Понимание пришло не сразу. Когда Нина Николаевна Гороховская высказала озарившую её идею моего поступления в ЛГИТМиК на театроведческий факультет, я воспротивилась – но в глубине уже знала, что она, мой жёсткий и несчастливый друг, определила единственно нужный для меня шаг и что я его совершу. Диплом – это способ подтвердить честность профессионального самоощущения, с которым я смогу доживать жизнь. Причастной к такому решению стала и прежняя вера в меня Александра Осиповича. Да и сколько ещё людей без видимых причин верило в какое-то моё будущее!

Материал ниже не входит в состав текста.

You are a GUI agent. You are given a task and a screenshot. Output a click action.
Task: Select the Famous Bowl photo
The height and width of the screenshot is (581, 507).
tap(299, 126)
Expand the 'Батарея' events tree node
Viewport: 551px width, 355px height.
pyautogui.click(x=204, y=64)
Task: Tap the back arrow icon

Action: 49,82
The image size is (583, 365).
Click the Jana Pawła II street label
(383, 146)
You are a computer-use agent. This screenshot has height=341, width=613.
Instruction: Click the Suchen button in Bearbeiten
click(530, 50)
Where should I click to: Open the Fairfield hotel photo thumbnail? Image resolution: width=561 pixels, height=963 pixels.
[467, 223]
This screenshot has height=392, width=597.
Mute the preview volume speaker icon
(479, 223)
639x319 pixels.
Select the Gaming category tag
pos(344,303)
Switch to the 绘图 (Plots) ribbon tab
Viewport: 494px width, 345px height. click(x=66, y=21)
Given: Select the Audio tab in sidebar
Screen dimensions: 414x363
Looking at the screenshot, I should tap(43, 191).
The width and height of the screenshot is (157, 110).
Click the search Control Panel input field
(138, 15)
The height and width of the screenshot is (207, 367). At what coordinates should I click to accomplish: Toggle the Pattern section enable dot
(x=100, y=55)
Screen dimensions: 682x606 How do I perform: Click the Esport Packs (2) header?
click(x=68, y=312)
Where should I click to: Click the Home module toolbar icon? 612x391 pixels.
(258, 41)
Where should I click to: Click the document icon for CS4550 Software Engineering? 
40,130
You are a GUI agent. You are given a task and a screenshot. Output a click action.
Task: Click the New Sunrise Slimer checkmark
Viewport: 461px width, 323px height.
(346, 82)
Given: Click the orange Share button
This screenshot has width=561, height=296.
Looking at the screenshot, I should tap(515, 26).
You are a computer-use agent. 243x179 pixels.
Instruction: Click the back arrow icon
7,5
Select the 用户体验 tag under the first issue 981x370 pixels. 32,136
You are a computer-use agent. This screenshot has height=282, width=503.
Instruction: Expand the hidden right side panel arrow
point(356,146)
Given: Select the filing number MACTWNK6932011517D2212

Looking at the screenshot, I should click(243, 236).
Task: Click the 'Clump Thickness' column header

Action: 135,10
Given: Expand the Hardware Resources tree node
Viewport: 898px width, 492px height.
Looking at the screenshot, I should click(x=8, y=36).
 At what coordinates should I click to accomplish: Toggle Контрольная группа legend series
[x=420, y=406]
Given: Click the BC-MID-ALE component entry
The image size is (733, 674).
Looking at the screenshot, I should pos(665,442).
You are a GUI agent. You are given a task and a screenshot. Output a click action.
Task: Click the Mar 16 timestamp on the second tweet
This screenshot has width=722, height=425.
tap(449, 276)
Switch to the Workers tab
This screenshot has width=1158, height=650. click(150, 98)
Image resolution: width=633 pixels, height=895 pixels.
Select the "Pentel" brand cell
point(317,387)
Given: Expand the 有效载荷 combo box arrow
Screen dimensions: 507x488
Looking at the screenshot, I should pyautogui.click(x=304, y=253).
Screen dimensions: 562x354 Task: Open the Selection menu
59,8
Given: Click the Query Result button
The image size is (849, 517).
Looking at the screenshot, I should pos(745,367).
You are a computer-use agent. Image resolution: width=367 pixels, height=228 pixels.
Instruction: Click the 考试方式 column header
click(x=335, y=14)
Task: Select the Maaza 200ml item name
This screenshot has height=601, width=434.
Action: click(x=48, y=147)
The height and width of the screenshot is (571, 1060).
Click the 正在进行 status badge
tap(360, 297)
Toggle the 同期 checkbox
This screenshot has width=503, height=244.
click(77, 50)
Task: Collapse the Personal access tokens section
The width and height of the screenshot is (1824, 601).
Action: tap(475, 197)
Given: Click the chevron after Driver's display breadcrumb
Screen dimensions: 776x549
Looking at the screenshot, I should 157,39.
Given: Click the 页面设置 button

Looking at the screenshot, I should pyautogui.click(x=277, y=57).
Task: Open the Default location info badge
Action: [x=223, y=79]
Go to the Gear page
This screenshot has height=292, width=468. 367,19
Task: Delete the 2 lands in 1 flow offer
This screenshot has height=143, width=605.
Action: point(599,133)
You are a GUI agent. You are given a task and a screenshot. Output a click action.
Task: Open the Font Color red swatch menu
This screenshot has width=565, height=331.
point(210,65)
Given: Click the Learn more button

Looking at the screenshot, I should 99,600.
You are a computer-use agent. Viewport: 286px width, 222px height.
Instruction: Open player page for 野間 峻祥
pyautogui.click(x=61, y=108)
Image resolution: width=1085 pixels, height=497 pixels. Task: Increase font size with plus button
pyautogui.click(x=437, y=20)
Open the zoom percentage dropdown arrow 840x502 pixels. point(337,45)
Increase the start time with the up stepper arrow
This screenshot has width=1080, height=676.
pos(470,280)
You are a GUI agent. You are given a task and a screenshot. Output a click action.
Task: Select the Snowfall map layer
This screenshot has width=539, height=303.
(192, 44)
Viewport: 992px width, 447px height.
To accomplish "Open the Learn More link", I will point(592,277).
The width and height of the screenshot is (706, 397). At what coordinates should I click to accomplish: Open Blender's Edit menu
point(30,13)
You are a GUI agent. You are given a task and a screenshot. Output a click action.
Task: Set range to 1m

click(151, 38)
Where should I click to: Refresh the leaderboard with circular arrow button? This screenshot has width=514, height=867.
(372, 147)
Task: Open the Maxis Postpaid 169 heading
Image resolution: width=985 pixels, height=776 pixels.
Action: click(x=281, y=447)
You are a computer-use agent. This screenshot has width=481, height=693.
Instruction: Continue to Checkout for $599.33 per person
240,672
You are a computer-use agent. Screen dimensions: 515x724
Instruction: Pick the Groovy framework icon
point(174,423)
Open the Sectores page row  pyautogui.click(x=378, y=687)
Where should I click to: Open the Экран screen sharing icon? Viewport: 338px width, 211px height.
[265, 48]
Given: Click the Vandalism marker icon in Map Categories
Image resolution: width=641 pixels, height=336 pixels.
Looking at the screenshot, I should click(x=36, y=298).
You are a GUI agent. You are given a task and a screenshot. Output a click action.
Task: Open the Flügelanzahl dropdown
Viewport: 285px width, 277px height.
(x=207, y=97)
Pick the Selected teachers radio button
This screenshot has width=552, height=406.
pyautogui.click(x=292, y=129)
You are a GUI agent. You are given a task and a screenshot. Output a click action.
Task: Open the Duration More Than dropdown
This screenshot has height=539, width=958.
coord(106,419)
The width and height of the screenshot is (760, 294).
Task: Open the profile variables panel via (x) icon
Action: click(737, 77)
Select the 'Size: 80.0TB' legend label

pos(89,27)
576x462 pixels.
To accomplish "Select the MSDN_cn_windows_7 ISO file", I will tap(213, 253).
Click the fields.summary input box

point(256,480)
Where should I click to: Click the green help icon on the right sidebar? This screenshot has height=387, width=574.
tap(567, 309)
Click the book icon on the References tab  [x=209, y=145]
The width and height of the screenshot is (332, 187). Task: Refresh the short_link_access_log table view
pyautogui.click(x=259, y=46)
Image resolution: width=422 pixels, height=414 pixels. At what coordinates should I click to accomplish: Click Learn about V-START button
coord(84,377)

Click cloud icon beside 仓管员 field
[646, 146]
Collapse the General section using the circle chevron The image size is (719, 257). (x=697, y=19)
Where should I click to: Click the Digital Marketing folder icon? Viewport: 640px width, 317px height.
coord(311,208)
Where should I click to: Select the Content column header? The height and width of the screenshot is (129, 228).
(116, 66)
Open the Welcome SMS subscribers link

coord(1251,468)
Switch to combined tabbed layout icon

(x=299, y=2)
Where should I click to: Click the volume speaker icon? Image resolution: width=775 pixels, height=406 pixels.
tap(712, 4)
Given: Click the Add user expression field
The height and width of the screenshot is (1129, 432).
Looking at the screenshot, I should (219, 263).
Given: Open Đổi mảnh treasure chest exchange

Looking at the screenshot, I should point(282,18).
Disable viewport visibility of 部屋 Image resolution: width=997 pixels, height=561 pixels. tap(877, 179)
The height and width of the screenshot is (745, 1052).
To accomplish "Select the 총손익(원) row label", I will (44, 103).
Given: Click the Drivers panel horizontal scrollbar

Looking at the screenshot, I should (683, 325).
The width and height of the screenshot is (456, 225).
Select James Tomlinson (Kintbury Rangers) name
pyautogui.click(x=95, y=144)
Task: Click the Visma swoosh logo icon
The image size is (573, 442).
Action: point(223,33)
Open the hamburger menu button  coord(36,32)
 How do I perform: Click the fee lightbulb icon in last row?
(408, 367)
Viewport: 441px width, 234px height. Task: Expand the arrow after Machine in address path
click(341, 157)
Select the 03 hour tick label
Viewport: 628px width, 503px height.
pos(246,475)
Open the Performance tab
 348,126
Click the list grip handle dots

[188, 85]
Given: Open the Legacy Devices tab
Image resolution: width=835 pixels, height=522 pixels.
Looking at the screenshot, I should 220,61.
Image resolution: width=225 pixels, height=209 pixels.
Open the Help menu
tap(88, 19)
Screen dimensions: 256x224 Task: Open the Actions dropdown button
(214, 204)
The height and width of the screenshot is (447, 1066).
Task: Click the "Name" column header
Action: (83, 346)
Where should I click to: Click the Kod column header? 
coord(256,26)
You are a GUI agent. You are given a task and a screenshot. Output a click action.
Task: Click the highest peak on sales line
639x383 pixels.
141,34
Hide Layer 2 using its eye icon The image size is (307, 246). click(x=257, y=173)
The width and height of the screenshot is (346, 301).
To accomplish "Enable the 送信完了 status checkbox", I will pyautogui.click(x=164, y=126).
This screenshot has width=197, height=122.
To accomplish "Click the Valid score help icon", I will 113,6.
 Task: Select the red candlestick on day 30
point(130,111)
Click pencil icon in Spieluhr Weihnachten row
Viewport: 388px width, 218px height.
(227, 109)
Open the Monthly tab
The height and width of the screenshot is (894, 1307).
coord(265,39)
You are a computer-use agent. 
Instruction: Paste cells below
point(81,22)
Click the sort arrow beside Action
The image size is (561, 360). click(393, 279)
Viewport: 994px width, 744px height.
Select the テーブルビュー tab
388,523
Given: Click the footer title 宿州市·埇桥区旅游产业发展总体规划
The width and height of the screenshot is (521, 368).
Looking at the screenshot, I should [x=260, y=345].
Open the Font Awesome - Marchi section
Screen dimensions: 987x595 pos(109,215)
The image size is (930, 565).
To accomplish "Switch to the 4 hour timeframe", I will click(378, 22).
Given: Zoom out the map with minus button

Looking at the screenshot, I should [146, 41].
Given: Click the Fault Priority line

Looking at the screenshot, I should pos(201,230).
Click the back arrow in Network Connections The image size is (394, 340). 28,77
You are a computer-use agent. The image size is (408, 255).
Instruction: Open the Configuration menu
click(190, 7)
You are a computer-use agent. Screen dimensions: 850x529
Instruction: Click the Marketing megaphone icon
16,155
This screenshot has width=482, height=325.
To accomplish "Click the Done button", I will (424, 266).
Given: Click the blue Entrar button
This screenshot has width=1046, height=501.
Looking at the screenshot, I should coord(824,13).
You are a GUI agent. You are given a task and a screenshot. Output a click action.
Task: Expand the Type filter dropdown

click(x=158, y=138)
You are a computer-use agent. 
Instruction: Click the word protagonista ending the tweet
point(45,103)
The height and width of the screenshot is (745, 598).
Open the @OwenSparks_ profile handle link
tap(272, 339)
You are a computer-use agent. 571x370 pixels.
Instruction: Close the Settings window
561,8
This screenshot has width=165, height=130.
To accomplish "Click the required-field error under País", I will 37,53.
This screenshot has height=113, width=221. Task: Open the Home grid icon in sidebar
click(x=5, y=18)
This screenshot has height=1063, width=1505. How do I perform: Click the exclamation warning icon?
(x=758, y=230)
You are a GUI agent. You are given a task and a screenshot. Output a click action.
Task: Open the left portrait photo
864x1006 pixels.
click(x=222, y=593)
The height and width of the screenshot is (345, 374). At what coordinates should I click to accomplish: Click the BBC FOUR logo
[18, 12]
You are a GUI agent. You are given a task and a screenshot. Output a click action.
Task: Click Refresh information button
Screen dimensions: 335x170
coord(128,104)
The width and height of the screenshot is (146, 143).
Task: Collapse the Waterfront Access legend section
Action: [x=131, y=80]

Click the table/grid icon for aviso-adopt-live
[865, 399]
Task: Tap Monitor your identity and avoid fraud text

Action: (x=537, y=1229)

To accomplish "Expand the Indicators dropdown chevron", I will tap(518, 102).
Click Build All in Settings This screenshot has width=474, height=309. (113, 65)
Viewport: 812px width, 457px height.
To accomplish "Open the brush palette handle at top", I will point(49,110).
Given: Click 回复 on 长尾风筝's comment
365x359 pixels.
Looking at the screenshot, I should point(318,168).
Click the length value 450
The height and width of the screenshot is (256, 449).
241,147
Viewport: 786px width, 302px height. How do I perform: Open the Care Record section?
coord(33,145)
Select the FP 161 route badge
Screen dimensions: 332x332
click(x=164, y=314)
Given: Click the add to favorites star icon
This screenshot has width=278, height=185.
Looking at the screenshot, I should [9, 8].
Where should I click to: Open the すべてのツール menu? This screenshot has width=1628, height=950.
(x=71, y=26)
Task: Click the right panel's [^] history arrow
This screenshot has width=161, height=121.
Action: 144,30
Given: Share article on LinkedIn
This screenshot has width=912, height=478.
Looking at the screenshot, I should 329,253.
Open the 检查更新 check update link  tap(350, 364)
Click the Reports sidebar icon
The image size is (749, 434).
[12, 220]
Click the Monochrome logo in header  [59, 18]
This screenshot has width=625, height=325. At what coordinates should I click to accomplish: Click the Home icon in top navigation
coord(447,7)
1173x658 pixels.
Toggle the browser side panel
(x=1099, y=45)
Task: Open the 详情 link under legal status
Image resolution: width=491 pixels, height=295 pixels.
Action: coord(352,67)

И наконец, самое из всего важное. Для меня всегда существовало некое ощущение судьбы. Я выверяла его мыслью Шопенгауэра: «Наш мозг – не самое мудрое, что у нас есть. В значительные минуты жизни, когда человек решается на важный шаг, его действия направляются не столько ясным сознанием (что нужно делать?), сколько внутренним импульсом, который исходит из глубочайших основ его естества. Быть может, этот внутренний импульс или инстинкт есть бессознательное следствие какого-то пророческого сна, который забыт нами при пробуждении… Человек инстинктивно чувствует, где его спасение, без этого он пропал…» Даже если исходивший из «пророческих снов» внутренний импульс заводил меня в беду, в безрезультатность, доверие к нему не ослабевало. И мне не раз казалось в таких случаях, что кто-то крестит меня вслед: «Иди! Пройди это испытание. Оно выведет тебя».

Страшно было смотреть на стопки библиотечных книг, громоздившиеся на полу у раскладушки. Трудно было поверить в то, что все их осилю, смогу сдать экзамены. Замахиваясь на третью попытку окончить институт, я думала теперь об одном: «Только бы приняли!» Ведь на заявление с просьбой зачислить меня на высшие режиссёрские курсы, которое я подала по возвращении в Ленинград, Отдел культуры наложил резолюцию: «Отказать! Из-за возрастного несоответствия».

На первый экзамен в институт осенью 1962 года меня сопровождала та же Гороховская.

– Нина! – обратилась она к коллеге-педагогу. – Это Тамара Владимировна, о которой я вам говорила.

– A-а, да-да! – отозвалась Нина Александровна Рабинянц, глянув на меня так, будто мой возраст ничему не помеха. – Садитесь… вот сюда. Выбирайте из трёх названных пьес ту, которую вам интересно проанализировать, и пишите.

Я успела восхититься точёными чертами лица экзаменатора, её ослепительной, приветливой улыбкой, сотворившей чудо: перед страшным испытанием мой «зажим» куда-то подевался. Первый экзамен был сдан. Второй и третий – тоже. Я была зачислена в институт. Мне сорок один год. За плечами не приведи господь что. И я – студентка первого курса заочного отделения театроведческого факультета ЛГИТМиКа!

* * *

Я не сомневалась, что в связи с отъездом из Кишинёва недовыплаченная мною страховка аннулирована. Но Дима, не сказав мне ни слова, выплатил её до копейки. От него принесли телеграмму: «Приезжай получить свою страховку жду Дима». Я уже несколько раз ездила в Кишинёв. Жила у Оли. Перестирывала, наводила порядок в холостяцкой квартире Димы. В тот приезд во время уборки кто-то позвонил в дверь. На пороге стояла Димина ученица, дочь одной из кишинёвских актрис.